> _TASKS_
**a)** Answer these questions using the speech on the Canadian Wheat Board, one answer per line, marked like the questions:
(i) Whom does the speaker name as the one who must determine whether there is a legitimate point of privilege?
(ii) On what date would the Canadian Wheat Board as we know it cease to exist?
(iii) What yearly figure does the speech give for the corporation the government wants to dismantle?
**b)** Carry the speech on the Canadian Wheat Board forward from its last sentence.

> _TEXT TO READ_
┌──

Mr. Speaker, I would like the opportunity to intervene first on the point of privilege raised by my colleague from Malpeque and also provide some comments on the intervention by the parliamentary secretary.
I would start by saying that the parliamentary secretary stood and very categorically announced that there is no breach of parliamentary privilege or contempt here. I only raise this point to put to you, Mr. Speaker, that it is not for him to make that determination, but for you as the Speaker of the House to determine whether my colleague from Malpeque has a legitimate point of privilege and whether a finding of contempt may in fact stem from it.
Addressing my colleague's point, we took note as well that the request for proposals on the MERX website that took place in August very clearly stated a wish for help in evaluating and auditing the wrap-up costs associated with terminating the Canadian Wheat Board's single desk monopoly by July 31, 2012. In other words, the Canadian Wheat Board as we know it would cease to exist on August 1, 2012. I agree with him and ask you, Mr. Speaker, given that Speakers are bound by jurisprudence and precedent, to take note of the precedents that he cited, not from one Speaker but three separate Speakers, that such an announcement can presuppose, undermine and prejudice the parliamentary procedure that necessarily determines legislation and would be able to result in the final abolishing of the Canadian Wheat Board.
I would point out that it is not only the collective privilege of members of Parliament that is being impacted by this presupposition, this announcement for all the world to see, that the Wheat Board is finished, over and dead. It is not only those of us in the chamber who are impacted, but the rural Prairie economy is also affected by such an announcement. If this announcement gazetted on the MERX website was so benign and innocuous, as the parliamentary secretary would have us believe, why do we see the spike in the share prices of the very grain companies that will benefit by assuming the very lucrative market share left behind by the $6 billion a year corporation that the government is so hell-bent and determined to dismantle? If this announcement was so innocuous, why are the share prices going up in these companies in anticipation of what the government has very publicly announced?

└──

> _COLLECTED DATA_

┌──

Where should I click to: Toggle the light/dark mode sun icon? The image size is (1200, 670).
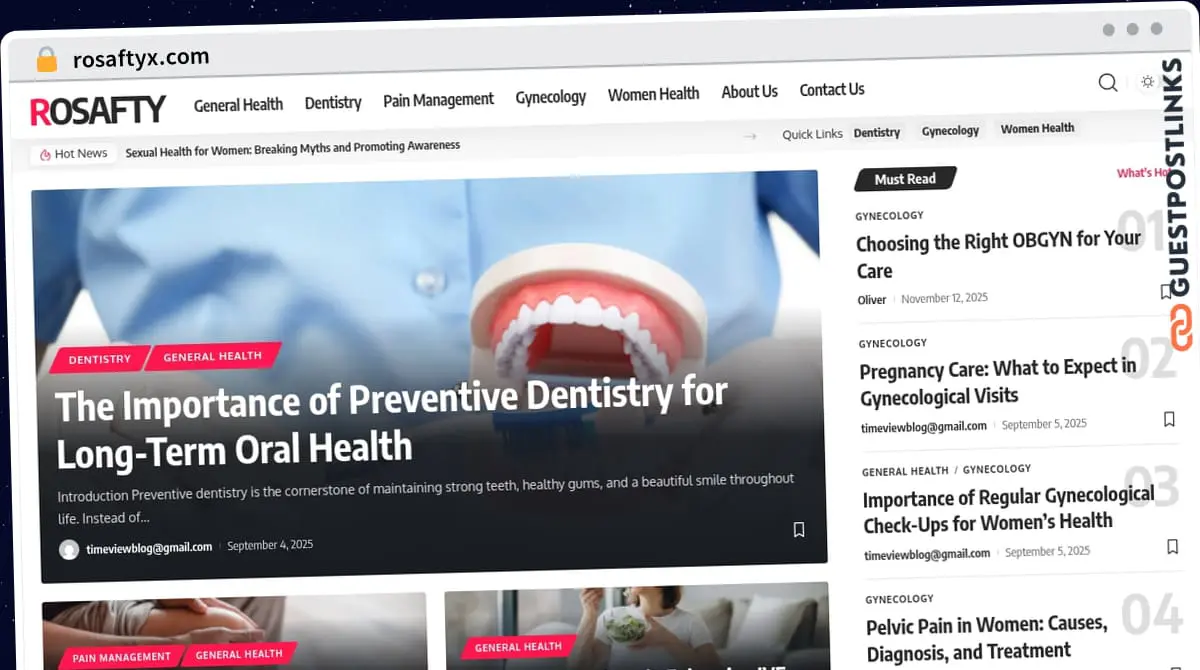click(x=1147, y=82)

└──

> _ANSWERS BY TASK_
**a)**
(i) The Speaker of the House
(ii) August 1, 2012
(iii) $6 billion a year

**b)**
We should take note that the Minister of Agriculture and Agri-Food, the minister who is responsible for the Canadian Wheat Board and who should by all rights be the Wheat Board's greatest champion, not its worst enemy and saboteur, has visited the offices of the Canadian Wheat Board only one time, and for 20 minutes, although some argue it was 22 minutes. He was being timed.
We just learned this from the CEO of the Canadian Wheat Board during our meetings in Quebec City not three days ago. It was announced to us that the one and only time the Minister of Agriculture and Agri-Food responsible for the Wheat Board has ever visited the Canadian Wheat Board was to announce to it this summer that on July 31 it will cease to exist and that on August 1, 2012, there will be no more single desk monopoly for marketing grain through the Canadian Wheat Board.
That is a public declaration. That is an announcement. That is not even giving us the right to entertain first reading, second reading, committee stage, third reading and report stage of a piece of legislation before the government has decreed by its advertising in MERX and by its public declaration to the directors of the Canadian Wheat Board that they are finished. That does undermine, sabotage and strip away my privilege as a parliamentarian to effect change to that legislation.
It may be that the government will not get its legislation through. It may well be that it becomes amended or modified or ameliorated, or that some of the worst aspects of it do not succeed, even though it has a majority.
We know that for the government to meet that July 31 deadline, that legislation has to clear the Senate by December 15. The members on this side will not allow that to happen. We will use every parliamentary procedure possible to ensure that the government does not get legislation passed, if we cannot amend it to modify it.
That means the government will be undermining the Prairie economy, destabilizing the key industry in our agricultural sector, throwing confusion and chaos into the marketing of grain and grain exports. Grain to Manitoba is what oil is to the province of Alberta. The government cannot be so cavalier and reckless.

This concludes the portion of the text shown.